(Problem description)
As an exercise in exact copying, transcribe the lines below from the one holding "Instruction: Click the" through the last, with both ends included and pictures left out.

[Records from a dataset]
--- START ---

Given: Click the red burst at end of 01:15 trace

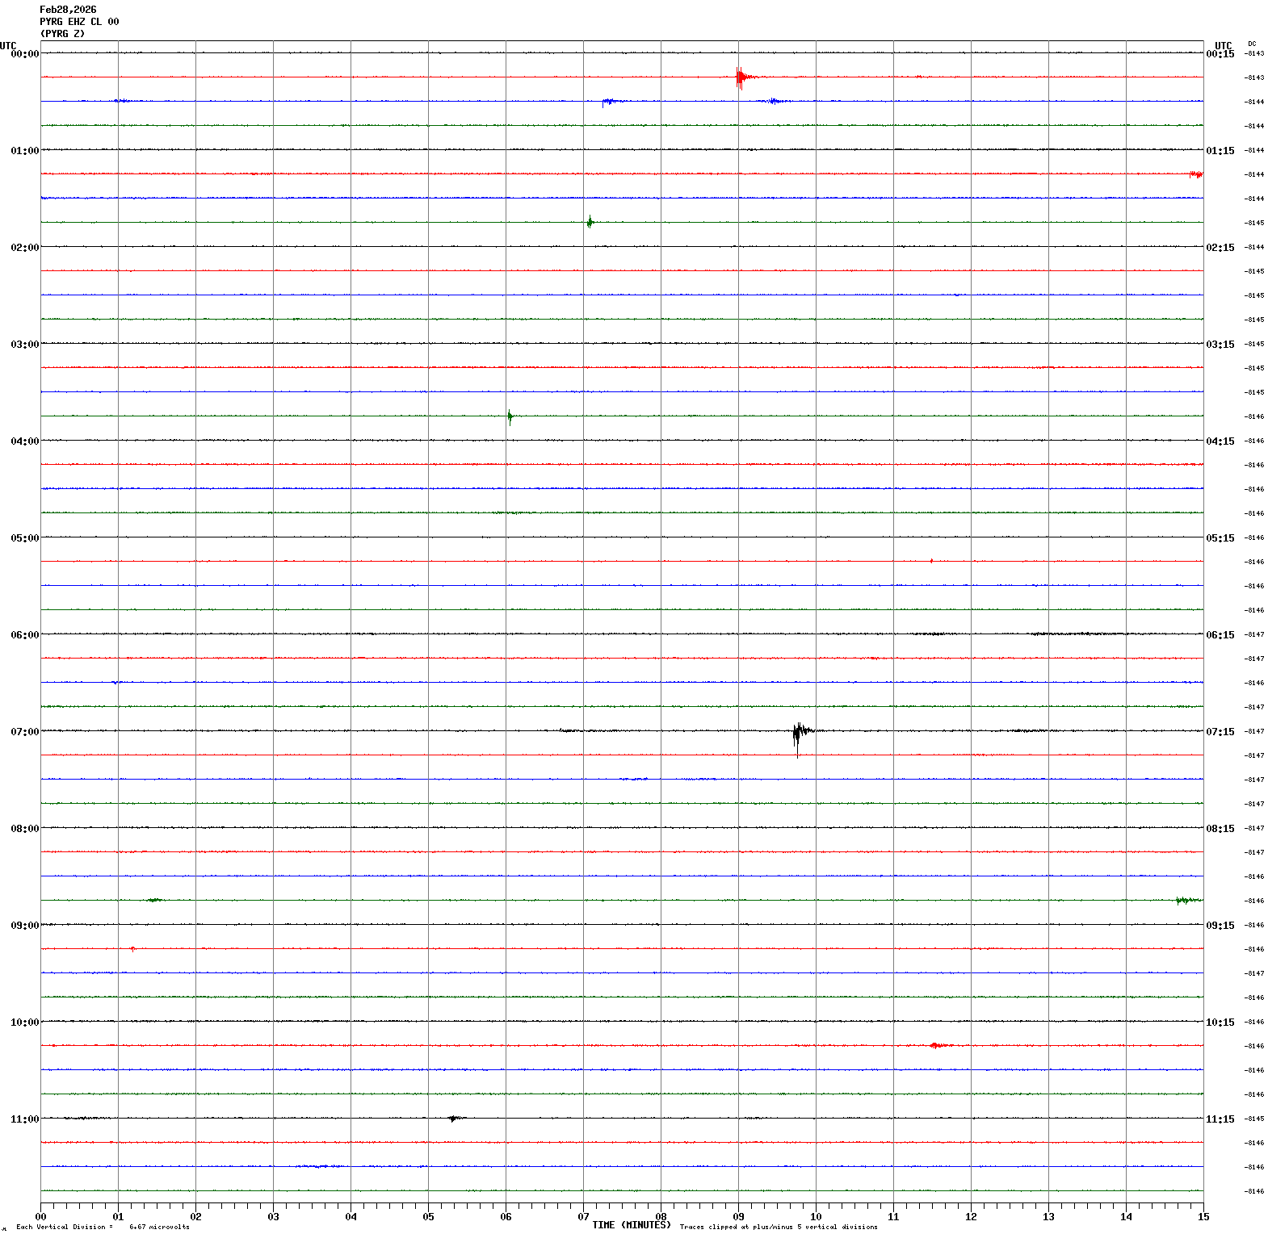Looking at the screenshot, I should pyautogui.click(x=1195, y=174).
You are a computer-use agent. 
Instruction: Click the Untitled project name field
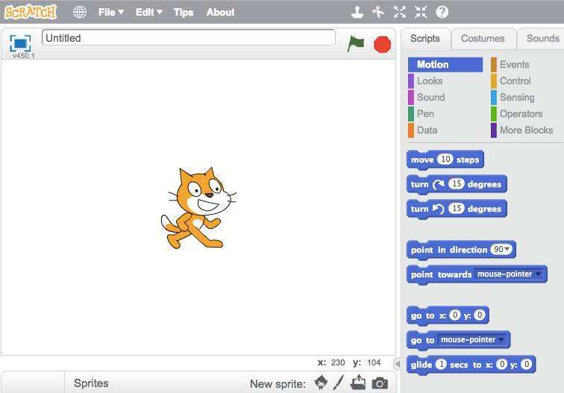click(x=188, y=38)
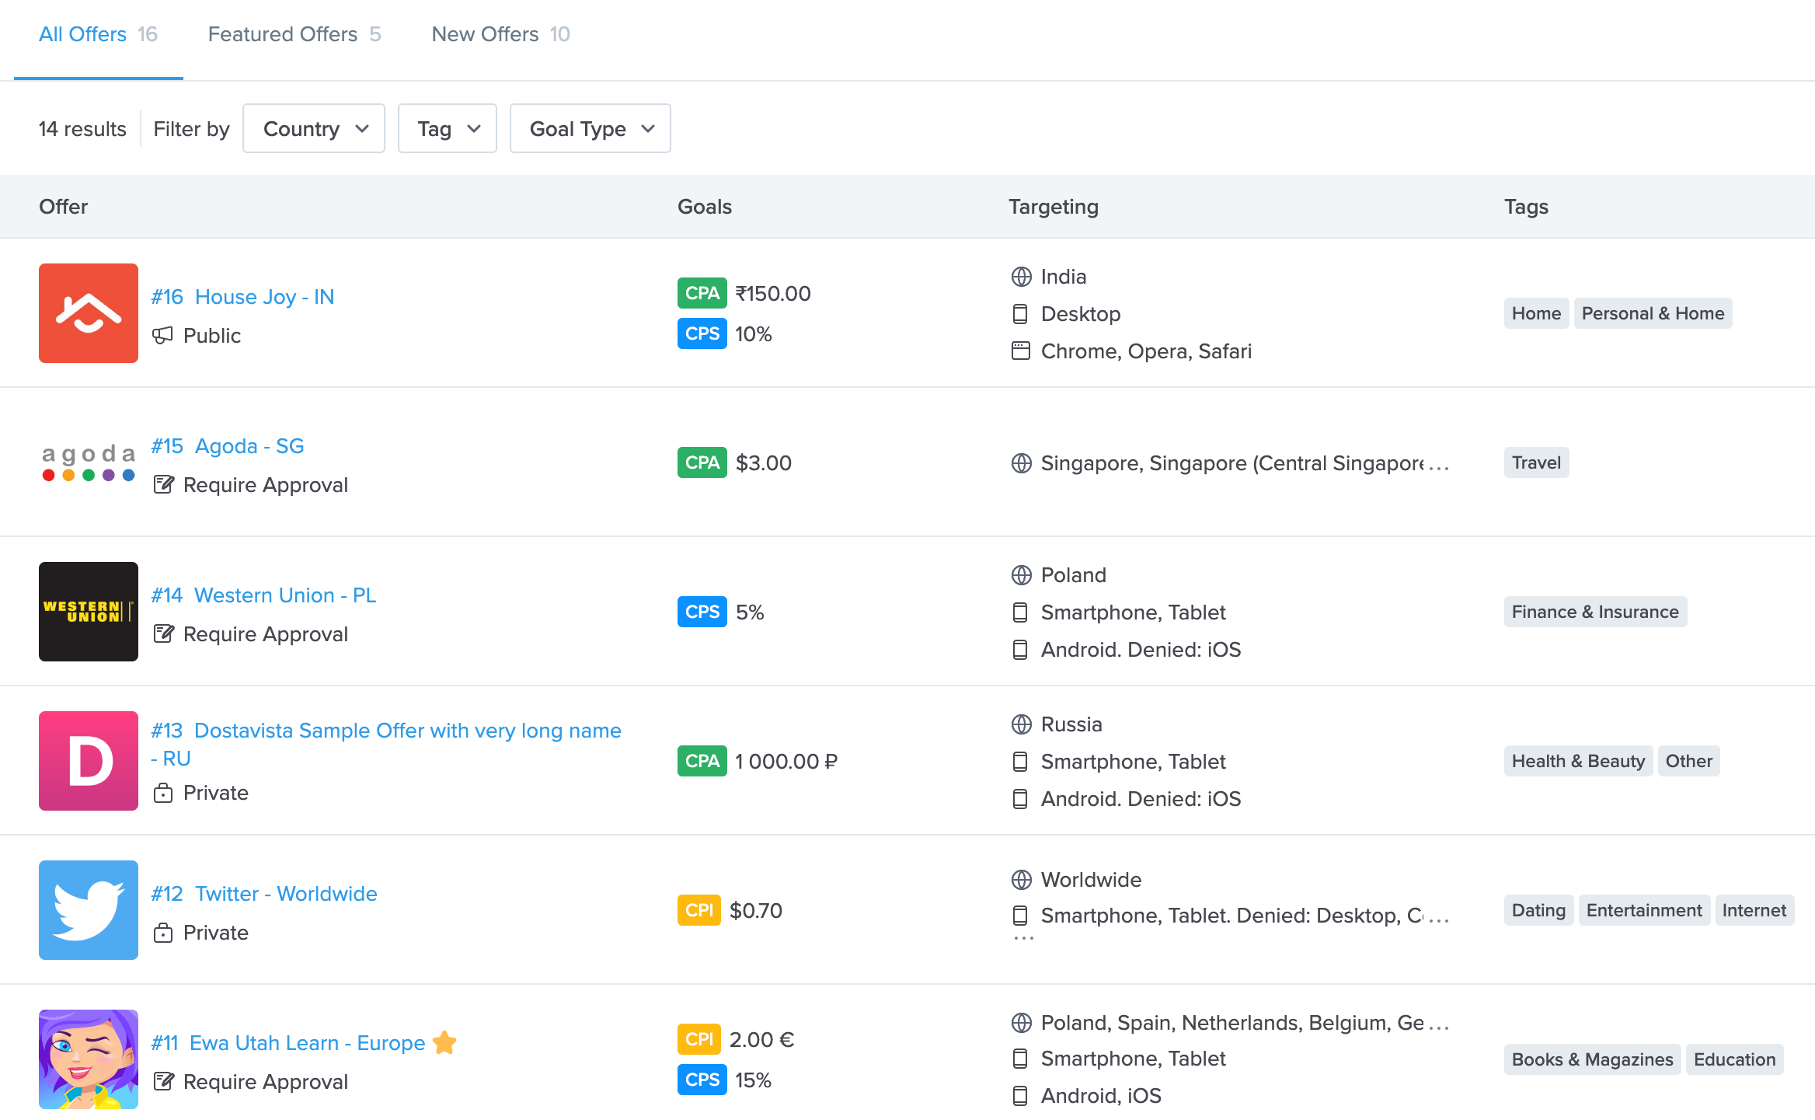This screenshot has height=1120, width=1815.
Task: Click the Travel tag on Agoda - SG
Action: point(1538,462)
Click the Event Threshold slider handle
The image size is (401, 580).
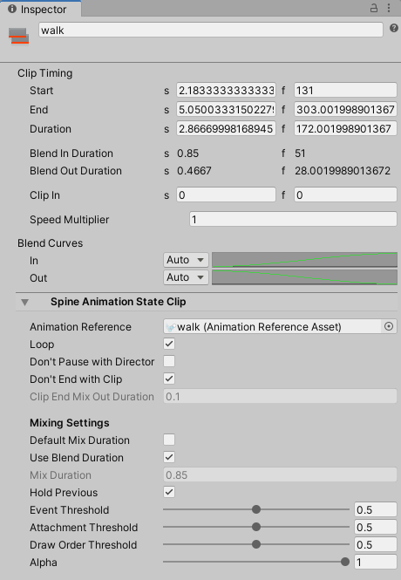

--- END ---

(Finished task)
Instruction: Click the Untitled project name field
click(x=188, y=38)
This screenshot has height=1120, width=1815.
Task: Click the Travel tag on Agoda - SG
Action: point(1538,462)
Click the Event Threshold slider handle
The image size is (401, 580).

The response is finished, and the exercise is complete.